В основу «Вольницы» легли события, свидетелем и участником которых был сам Гладков.
Постановлением Совета Министров Союза ССР от 22 марта 1951 года Гладкову Федору Васильевичу присуждена Сталинская Премия Первой степени за повесть «Вольница».
Внимание! Книга может содержать контент только для совершеннолетних. Для несовершеннолетних чтение данного контента СТРОГО ЗАПРЕЩЕНО! Если в книге присутствует наличие пропаганды ЛГБТ и другого, запрещенного контента - просьба написать на почту [email protected] для удаления материала
Я оглядывался на возбуждённую весельем толпу, ловил звенящие перезвоны гармонии, но шёл с Карпом Ильичом охотно: он сразу покорил меня обещанием показать свои книжки.
Вдруг налетел на нас гулкий порыв ветра и взвизгнул где-то наверху. Месяц был разорван длинным облачком, далеко внизу лежал на море грязно-седой туман. Дым из трубы парохода быстро относило в сторону и сразу же бросало вверх, и рвало в клочья. Карп Ильич остановился и поглядел вдаль.
— Да. Морянка заиграла. Она в это время ласковая. Это хорошо: у Жилой Косы ближе к берегу подойдём.
Он оглушительно свистнул и подтолкнул меня в дверь.
— Иди-ка в каюту, а я сейчас вернусь. Не бойся, это всегда здесь бывает. Подует ветерок, поволнуется море, и опять затихнет. Облачишки лёгонькие, шутейные.

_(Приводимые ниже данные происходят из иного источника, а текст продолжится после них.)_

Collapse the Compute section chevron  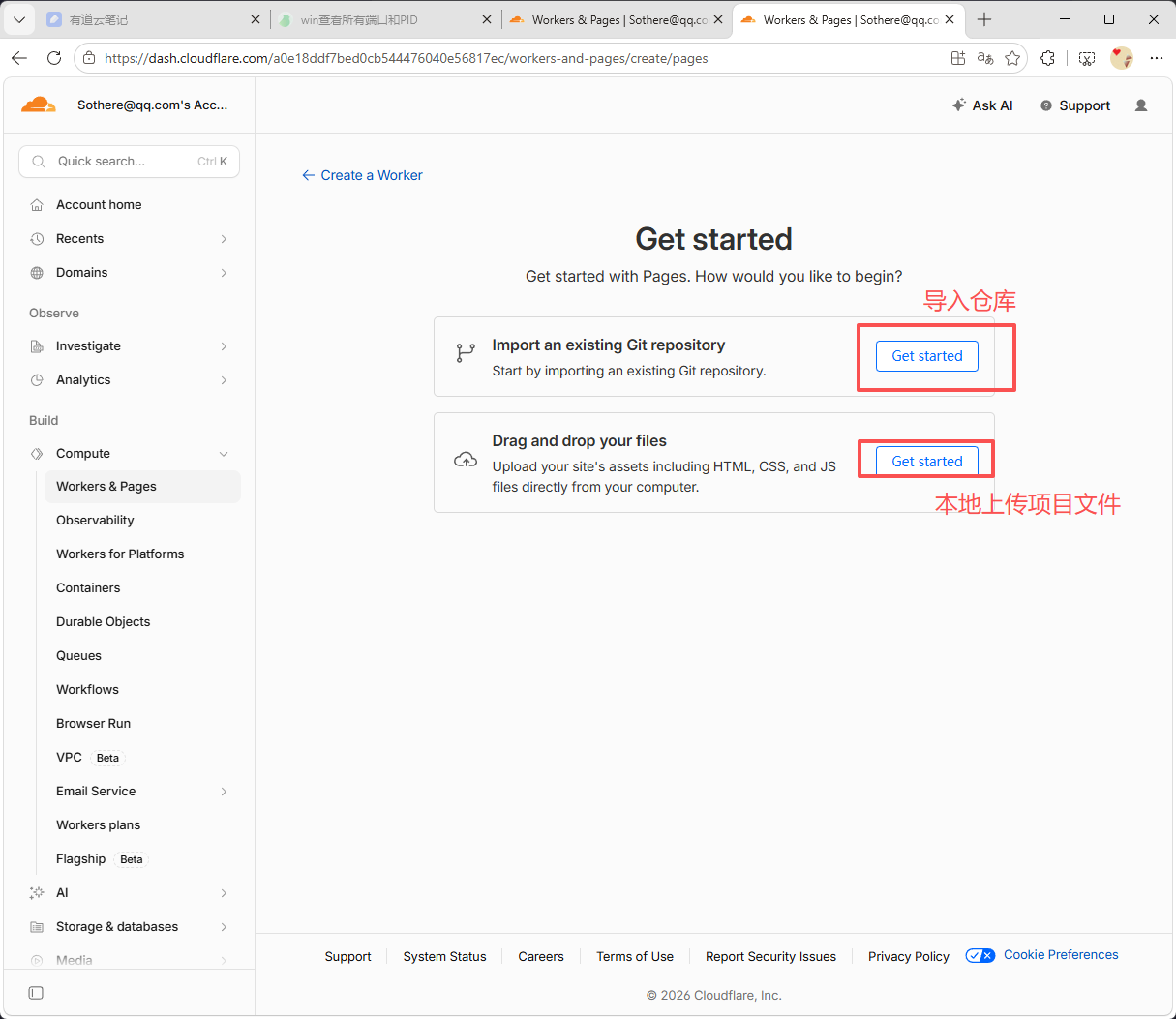(224, 454)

Но двери я не затворил, а остановился на пороге. Ветер затих, но в море замерцали барашки, и чудилось, что они сами светились зелёным огнём. На носу звенела гармония и раздавался топот пляски. К Карпу Ильичу подошел Корней, а за ним приковылял Балберка. Они невнятно поговорили о чём-то вполголоса, но я ничего не понял, только услышал новые для меня слева: «вахта», «драить», «зюд-вест». Когда Корней и Балберка пошли к корме, Карп Ильич сказал спокойно, как-то по-домашнему:
— Вы там, ребята, народ не спугните. А тех, плясунов, совсем не тревожьте.
— Знаем, не впервой, — обидчиво проворчал Балберка, а Корней шлёпнул его по спине и захохотал.
Карп Ильич захлопнул дверь и мягко погладил меня по плечу. Над столом тусклым пузырём горела лампа, и жёлтый язычок пламени сверху похож был на лопаточку. На полу лежала чёрная кошма, а на ней три одеяла и три красные подушки. Знакомый сундук Балберки поблёскивал серебряный оковкой.
— Ты, парешок, не думай ни о чём, не бойся. Мы на барже-то, как на острове. Такую толстуху никакая волна не берёт. Наш буксир покачается на волнах, как мартын, а мы спать будем, как дома. Нам, рыбакам, доводилось не раз в бурю, в пургу на льдине отрываться. Несёт её шторм, ломает по кускам, и деться некуда, и защиты никакой. А то в осенние бури швыряет парусники, как гречишную шкурку в кипятке, тут уж только на себя надейся, как бы из драки чорта с богом выскочить. Я уже двадцать годов на рыбачьих посудах бегаю — от Эмбы до Дербента, от Бирючей Косы до Кара-Бугаса. И нет того года, чтобы со смертью не дрался.
Позабыв о своей робости, я нетерпеливо крикнул:
— А как дрался-то, дядя Карп? Расскажи!
Должно быть, ему понравился мой горячий порыв, и он, всматриваясь в меня, встряхнул бородой усмехаясь.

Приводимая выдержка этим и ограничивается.